A bill filed in the Massachusetts House last month would reverse the guidances recently released by the state, enforcing, among other things, that:

1) Hemp-derived cannabinoids like CBD “are not considered controlled substances.”

2) And products that contain CBD that are “intended for ingestion are to be considered foods, not controlled substances.”

The bill could significantly help hemp cultivators, many of whom had hoped the 2018 Farm Bill, which legalized industrial hemp federally, was a turning point for the industry. Though the state agricultural department says farmers can still sell hemp seed, hulled hemp, and a variety of other hemp products, cultivators say those sales likely wouldn’t be profitable enough to keep them in business.
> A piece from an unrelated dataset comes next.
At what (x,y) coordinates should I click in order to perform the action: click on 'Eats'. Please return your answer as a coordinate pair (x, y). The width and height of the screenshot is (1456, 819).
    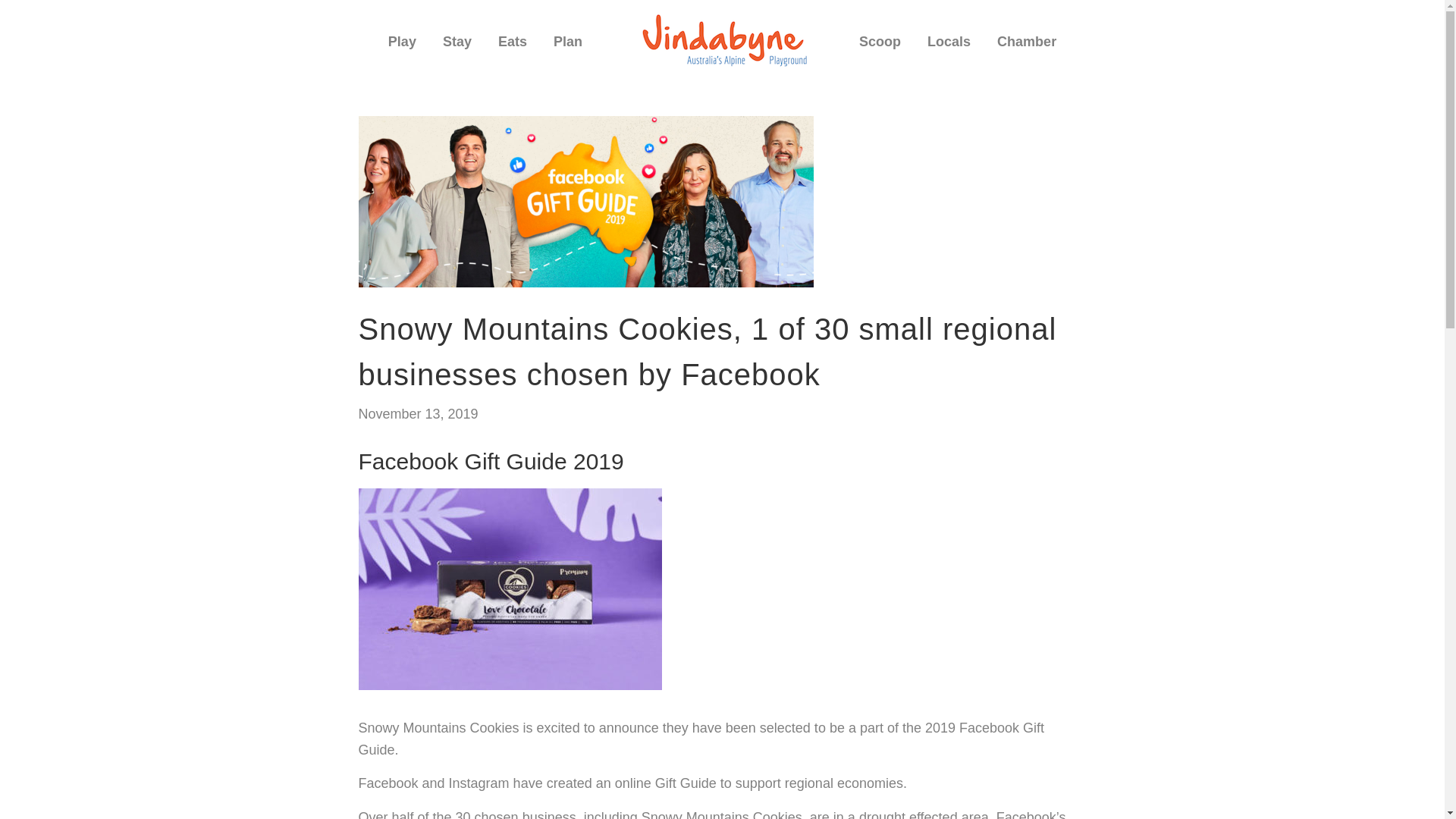
    Looking at the image, I should click on (487, 47).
MacDougall, and so many farmers like him, thought the federal legalization of hemp meant all the compounds within hemp were legal, too.

The US Department of Agriculture has said as much, writing in a legal opinion in May that the Farm Bill has taken effect — and hemp has become legal — without any other federal agencies having to take action.

But the Farm Bill also gave oversight of CBD regulations to the Food and Drug Administration, which has only approved one drug containing CBD — Epidiolex, used for severe forms of epilepsy. Despite the USDA’s ruling on hemp, the FDA has told consumers that CBD is illegal in food or dietary supplements until the agency issues its final rules on the substance, which could take three to five years.

It wasn’t until this month that the state seemed to uphold that FDA ruling.

“The state never said anything. The Farm Bill went through, and everybody was like ‘Game on,’” MacDougall said. “They’ve made it into the Wild, Wild West by making it federally legal but leaving it up to the state, and then the state saying you can’t do anything.”

In other states, a game of tug of war has played out over the legality of CBD. Large corporations are jumping on the CBD bandwagon, creating products that, in some cases, sit just on the outskirts of FDA oversight. (Cosmetics, for example, are not subject to FDA pre-market approval.)


Meanwhile, some law enforcement agencies are still raiding CBD stores and arresting people for possessing CBD. In one case, a 69-year-old woman was arrested at a Disney World security checkpoint in April after a guard found CBD oil in her purse. Those charges were later dropped.

State authorities say similar arrests are unlikely to happen in Massachusetts because the state agricultural department’s statement on CBD did not delineate any criminal charges or repercussions for consumers.

“We have this mass confusion,” said Sarah Lee Gossett Parrish, an Oklahoma-based civil litigation attorney who specializes in cannabis law. “And it’s compounded by the fact that nationally, we have a patchwork of state laws.”

Of course, there’s an irony in being allowed to buy marijuana-derived CBD at one of the state’s 20 recreational marijuana stores when most hemp-derived CBD products are being considered illegal.

That’s not lost on those who spent years working to bring legal marijuana to Massachusetts, said Will Luzier, the former campaign manager for the ballot initiative that legalized marijuana in Massachusetts in 2016.

“It’s certainly anomalous that you can walk into a dispensary and purchase not only THC, but products that contain CBD and THC,” he said, “but you can’t walk into another store and buy a product that’s just CBD, even though CBD is not psychoactive.”